100-year-old WWII Vet Takes Life in Stride

Angelic Hospice Care Blog - 100-year-old WWII Vet Takes Life in Stride

Cape May County Freeholder Jeff Pierson, himself a retired Brig. General, presented 100 year old WWII Veteran Edward Weber of Villas with a certificate of congratulations for his years of service to our country. Weber, a Lt. Colonel, served 22 years and 6 weeks from the Army. He saw action in the Italy and African Campaigns where he spent two years. He came home and continued his service in the Army Reserves. He is believed to be the oldest WWII Veteran in Cape May County.

Ed Weber is an easy-going, good natured gentleman with a ready laugh. At 100 years old, he just may be the oldest living WWII veteran in Cape May County, but that's not the only thing that makes him special.

"I've always been satisfied with my life," he says with a sly grin when asked the secret to his longevity. "There are good and bad points in everything in life. I take it with a grain of salt."

So that was true too in 1942 in Illinois when Ed Weber was 24 years old and drafted into the US Army. He was selected for Officers Candidate School. "They called us 90-day wonders," he explained about the time in spent in OCS. "I learned to follow orders and did what they told me to do."

After serving two years overseas, Weber returned home but continued his military service in the Army Reserves. "It wasn't my plan, but it became my career," he said adding proudly that he retired with the rank of Lt Colonel after serving 22 years and 6 weeks.

"I got to see a lot of things that I wouldn't have otherwise, both good and bad," he recalled of his two years overseas. "We chased the same guy-- Rommel --through Italy and North Africa," he said referring to German WWII Field Marshal Ewin Johannes Eugen Rommel who became legendary as the Desert Fox during the North African Campaign of 1941-43. "They say war is hell… and well, it is."

As a young soldier his helmet saved him from a bullet. "Oh, I saw action," he uttered softly. He was also wounded in a Jeep accident which left him with a scar under his left eye. "See this," he said pointing to the faded wound noting that he feels fortunate it didn't do more damage.
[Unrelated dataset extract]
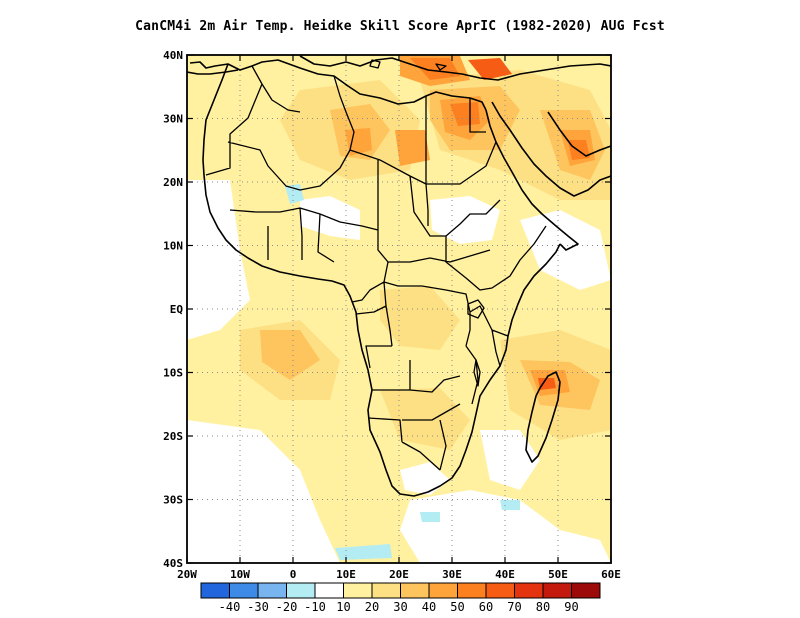 This screenshot has width=800, height=618. I want to click on lon-tick-label: 50E, so click(558, 574).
But it did leave him with an impaired tear duct as a reminder. "The eye weeps all the time, so it looks like I'm a cry baby," he chuckled. (By the way his bullet-grazed helmet later was transformed into a flower pot by his sister.)

"We enjoy our visits with him and learn something new all the time," said Amber Smith, community liaison with Angelic Health who provides hospice care for Mr. Weber and support for this family. "He is a delight, and we are so fortunate to get to know this special man."

As he searches his mind back over nearly eight decades to WWII, the centenarian revealed an incident when Military Intelligence missed the mark. He had only just arrived in Africa when Weber and his battalion where sent out for a surprise attack on the Germans. After painstaking maneuvers to get to the battle location they were shocked to find that the enemy didn't show. "We got there, and nobody was there!" he chortled. "That was a good thing because nobody got hurt."

Born and raised in Terre Haute, Indiana he and his wife Marie (who passed in 2001) settled in Pennsylvania. An appliance salesman in Philadelphia, he joined the Army Reserve following his time oversees. Today he lives in the Villas with his daughter Joan Conley and her husband Bobby.

Although he stopped playing golf in the early 2000s, he was an avid bowler until four years ago following a bad fall. "He was an excellent bowler," said daughter Joan adding that her father enjoyed his life. "My dad always had a good outlook on life and I think that's why he's still with us today."

Because each generation of veterans face unique health issues, Angelic Health is part of the We Honor Veterans initiative of the Department of Veteran Affairs. This program improves the care military veterans receive from hospice and palliative care providers and seeks to ensure that the men and women who have served our country get the care and services they need and deserve.

Angelic Health's Vet-to-Vet Volunteer Program matches its hospice patients who are military veterans with volunteers who have also served in the armed forces. "We find that veterans have a unique bond," explained Margie Barham, director of public relations and giving for Angelic Health. "Their experiences, training and deployments connects them in a special way. Both volunteer and patient benefit from conversations and reminiscing. We have many patients like Mr. Weber who would enjoy sharing their stories with a fellow vet."